[DIRECTIONS]
What comes next in the essay below on how humanity drifted from primary consciousness into living lost in thought? Write its continuation, beginning right after the essay's final sentence and not after the entries.

[SELECTED PASSAGE]
How Humanity Shifted from Primary Consciousness to Unconscious Living
And Why This Is Reversible
We call ourselves conscious, yet we live most of our lives lost in thought about past and future. We think this is normal. It is not. It is a recent development in human history—and it can be undone.
What We Lost
Our ancestors—and every newborn child today—lived in what we can call primary consciousness:
• Fully present with what is
• No separation between self and world
• Direct, intuitive knowing without narrative
• The body feels what is right
• Connected to natural rhythms
This was not a primitive or unconscious state. It was fully conscious being—unbounded, open, immediate. Animals still live there. Young children too, until we train it out of them.
The Shift: When the Tool Became the Master
Somewhere in our evolution, our brain developed a remarkable capacity: the Default Mode Network (DMN). This network gives us:
• Self-awareness and autobiographical memory
• The ability to plan and imagine futures
• Language and complex social navigation
• The inner narrator that tells our story
At first, this was a brilliant tool. We could plan harvests, build civilizations, pass down knowledge. The DMN was meant to activate temporarily—for planning, reflecting—then quiet down, returning us to presence.
But then something crucial happened: the tool became the master.
The narrator—the voice in your head—became confused with who you actually are. Instead of using the DMN occasionally, we began living inside it permanently.
How It Happened
The shift was gradual, driven by civilization itself:
Agriculture: Future-oriented thinking became essential for survival
Property & ownership: Stories of ‘mine’ and ‘yours’ strengthened the sense of separate self
Written language: External storage reinforced narrative thinking
Education systems: Forced DMN activation from early childhood
Industrialization: Time became linear, measured, optimized
Digital age: Constant stimulation, 24/7 DMN activation
Each step moved us further from direct experience and deeper into the narrative about experience.
Living Unconsciously While Calling It Consciousness
Today, most humans spend their waking hours unconscious—not asleep, but lost in thought:
• Not in the present, but replaying the past or rehearsing the future
• Not directly experiencing, but narrating the experience
• Not feeling what the body knows, but believing what the mind thinks
• Not connected to nature, but separated by concepts and abstractions
The profound irony: we developed our brains to become more conscious, and in doing so, became less conscious. We gained the ability to think about reality and lost the ability to simply be with it.
The Cost of This Reversal
This shift from primary consciousness to DMN dominance has created systemic crises:
Mental health: Depression, anxiety, and trauma are DMN patterns run amok
Environmental destruction: No felt connection to nature = nature becomes a resource to exploit
Social fragmentation: Everyone trapped in their own narrative, unable to truly meet
Meaninglessness: The narrative self endlessly asks ‘what’s the point?’ while presence has no such question
Intergenerational trauma: We inherit each other’s DMN patterns without knowing it
The Evidence: Consciousness Exists Beyond the DMN
Here is the crucial insight that changes everything: consciousness is what remains when the DMN stops.

[RAW RECORDS]

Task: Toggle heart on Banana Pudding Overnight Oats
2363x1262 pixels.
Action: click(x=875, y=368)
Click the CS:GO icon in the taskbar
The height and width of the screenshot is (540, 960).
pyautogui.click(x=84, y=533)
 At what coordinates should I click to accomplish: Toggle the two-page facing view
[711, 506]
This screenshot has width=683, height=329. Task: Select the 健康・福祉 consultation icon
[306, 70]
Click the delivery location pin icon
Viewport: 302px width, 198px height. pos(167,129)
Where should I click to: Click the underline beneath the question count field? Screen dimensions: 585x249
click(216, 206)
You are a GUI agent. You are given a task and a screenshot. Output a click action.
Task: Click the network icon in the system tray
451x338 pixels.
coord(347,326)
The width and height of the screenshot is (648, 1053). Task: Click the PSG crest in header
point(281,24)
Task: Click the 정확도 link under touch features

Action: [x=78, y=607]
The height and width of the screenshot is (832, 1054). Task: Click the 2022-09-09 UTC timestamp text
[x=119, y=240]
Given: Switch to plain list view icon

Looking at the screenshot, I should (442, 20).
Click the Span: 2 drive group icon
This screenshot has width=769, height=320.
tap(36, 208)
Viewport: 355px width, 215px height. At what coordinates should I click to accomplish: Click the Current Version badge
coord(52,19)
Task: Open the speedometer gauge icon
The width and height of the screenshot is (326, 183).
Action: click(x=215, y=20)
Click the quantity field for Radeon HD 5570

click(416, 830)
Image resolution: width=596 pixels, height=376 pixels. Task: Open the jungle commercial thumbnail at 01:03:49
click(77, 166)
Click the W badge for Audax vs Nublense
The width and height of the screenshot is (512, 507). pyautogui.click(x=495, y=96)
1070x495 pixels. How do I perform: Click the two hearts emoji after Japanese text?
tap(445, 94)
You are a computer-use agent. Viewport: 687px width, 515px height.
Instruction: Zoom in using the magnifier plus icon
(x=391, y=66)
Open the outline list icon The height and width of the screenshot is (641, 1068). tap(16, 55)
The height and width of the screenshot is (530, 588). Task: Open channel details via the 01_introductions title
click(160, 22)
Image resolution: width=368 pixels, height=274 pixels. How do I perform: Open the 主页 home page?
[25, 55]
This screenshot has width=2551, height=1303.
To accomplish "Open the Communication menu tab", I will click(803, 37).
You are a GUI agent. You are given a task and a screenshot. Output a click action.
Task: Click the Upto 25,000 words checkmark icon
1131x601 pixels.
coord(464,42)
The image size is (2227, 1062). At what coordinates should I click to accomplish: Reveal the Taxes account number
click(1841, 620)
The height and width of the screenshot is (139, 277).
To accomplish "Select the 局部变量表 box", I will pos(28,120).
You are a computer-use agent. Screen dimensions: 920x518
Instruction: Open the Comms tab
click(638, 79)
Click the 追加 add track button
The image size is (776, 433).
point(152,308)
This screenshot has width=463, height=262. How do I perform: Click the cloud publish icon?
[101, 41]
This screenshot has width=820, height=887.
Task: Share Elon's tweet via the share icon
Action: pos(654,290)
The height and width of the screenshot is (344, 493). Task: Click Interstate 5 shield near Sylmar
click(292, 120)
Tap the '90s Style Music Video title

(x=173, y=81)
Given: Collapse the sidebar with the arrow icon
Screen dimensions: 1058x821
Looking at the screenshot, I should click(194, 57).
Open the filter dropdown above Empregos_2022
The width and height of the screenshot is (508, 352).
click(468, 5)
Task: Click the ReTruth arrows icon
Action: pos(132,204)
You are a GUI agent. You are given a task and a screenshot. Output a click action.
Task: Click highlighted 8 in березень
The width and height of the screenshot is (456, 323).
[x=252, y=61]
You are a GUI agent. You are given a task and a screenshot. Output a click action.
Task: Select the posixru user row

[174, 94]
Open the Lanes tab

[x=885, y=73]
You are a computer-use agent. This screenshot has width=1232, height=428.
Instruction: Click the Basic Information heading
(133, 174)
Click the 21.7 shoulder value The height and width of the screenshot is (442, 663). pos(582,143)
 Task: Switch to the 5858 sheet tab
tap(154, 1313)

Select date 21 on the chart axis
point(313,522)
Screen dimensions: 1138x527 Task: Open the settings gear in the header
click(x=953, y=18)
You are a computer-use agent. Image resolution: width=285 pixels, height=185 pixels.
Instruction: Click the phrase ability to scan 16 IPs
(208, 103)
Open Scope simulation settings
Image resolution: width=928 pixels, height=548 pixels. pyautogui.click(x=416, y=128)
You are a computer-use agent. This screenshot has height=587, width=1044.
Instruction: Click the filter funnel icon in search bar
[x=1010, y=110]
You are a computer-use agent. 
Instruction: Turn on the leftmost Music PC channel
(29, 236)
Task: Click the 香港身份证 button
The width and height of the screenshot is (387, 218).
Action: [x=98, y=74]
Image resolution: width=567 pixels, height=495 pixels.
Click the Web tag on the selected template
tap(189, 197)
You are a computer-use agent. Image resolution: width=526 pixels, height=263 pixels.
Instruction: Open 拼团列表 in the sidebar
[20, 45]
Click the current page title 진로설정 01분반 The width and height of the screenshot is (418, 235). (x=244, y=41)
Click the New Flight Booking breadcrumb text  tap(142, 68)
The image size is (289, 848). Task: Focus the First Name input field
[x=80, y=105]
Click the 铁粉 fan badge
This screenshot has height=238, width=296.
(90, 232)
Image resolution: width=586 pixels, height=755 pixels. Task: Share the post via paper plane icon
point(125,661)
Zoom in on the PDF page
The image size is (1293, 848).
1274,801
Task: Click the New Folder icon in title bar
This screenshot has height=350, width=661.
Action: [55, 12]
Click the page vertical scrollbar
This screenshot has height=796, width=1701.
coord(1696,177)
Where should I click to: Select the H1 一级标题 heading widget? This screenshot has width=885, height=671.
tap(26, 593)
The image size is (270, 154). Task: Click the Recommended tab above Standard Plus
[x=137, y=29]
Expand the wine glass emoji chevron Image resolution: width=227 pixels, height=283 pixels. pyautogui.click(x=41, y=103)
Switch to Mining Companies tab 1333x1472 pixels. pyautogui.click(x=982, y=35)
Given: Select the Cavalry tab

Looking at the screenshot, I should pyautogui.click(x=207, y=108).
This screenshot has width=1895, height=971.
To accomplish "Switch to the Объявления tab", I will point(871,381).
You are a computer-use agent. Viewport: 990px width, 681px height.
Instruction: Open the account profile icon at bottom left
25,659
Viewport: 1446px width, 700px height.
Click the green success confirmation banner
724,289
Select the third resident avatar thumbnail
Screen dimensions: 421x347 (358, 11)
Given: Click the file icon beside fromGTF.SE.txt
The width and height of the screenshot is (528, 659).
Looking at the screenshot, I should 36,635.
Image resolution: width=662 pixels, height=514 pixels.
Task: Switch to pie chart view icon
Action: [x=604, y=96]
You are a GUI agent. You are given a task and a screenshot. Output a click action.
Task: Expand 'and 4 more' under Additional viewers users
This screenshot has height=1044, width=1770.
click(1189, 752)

[TASK RESULT]
The evidence is overwhelming:
Near-death experiences: When the DMN shuts down, people report the most vivid, clear consciousness they’ve ever experienced—not less awareness, but more
Deep meditation: Brain scans show DMN deactivation. Meditators report heightened awareness, not diminished
Psychedelic states: fMRI confirms complete DMN shutdown during ‘ego dissolution,’ which users describe as expansive, boundary-less consciousness
Flow states: DMN suppression correlates with peak performance and presence
Coma survivors: Some report being ‘more present than ever’ despite no narrative thought
The pattern is clear: when the narrator stops, awareness doesn’t disappear—it expands. The DMN is not consciousness. It is the blockage of consciousness.
The Path Back: This Is Reversible
Primary consciousness is not lost. It is buried under the noise. Every moment you’ve ever experienced as ‘being in the zone,’ fully absorbed, without self-consciousness—that was it. You were touching it.
The reversal does not mean abandoning thought, language, or civilization. It means:
Recognizing the DMN as a tool, not your identity
Learning to deactivate it intentionally through meditation, nature immersion, creative flow, or simply being still
Allowing moments of pure presence without labeling, analyzing, or narrating
Using thought when needed, then returning to awareness
For Individuals
You can begin today:
• Spend time in silence without devices or goals
• Practice feeling instead of thinking
• Notice when you’re lost in narrative and gently return to what’s actually here
• Let presence become familiar again
For Society
We can raise the next generation differently:
• Stop forcing early DMN activation through overscheduling and achievement pressure
• Create space for unstructured play, nature contact, and simple being
• Value presence as much as performance
• Recognize that a child who is simply present is not wasting time—they are developing in the most fundamental way possible
The Choice Before Us
We stand at a crossroads. One path continues DMN dominance—more optimization, more narrative, more separation from direct experience. That path leads to more suffering, more disconnection, more crisis.
The other path returns to primary consciousness—not by rejecting our cognitive gifts, but by no longer being imprisoned by them. We keep the tools. We lose the tyranny.
This is not a return to the past. This is evolution completing itself—primary consciousness with the full capacity of the human mind, but no longer dominated by it.
The reversal is happening now. The question is only whether you will participate.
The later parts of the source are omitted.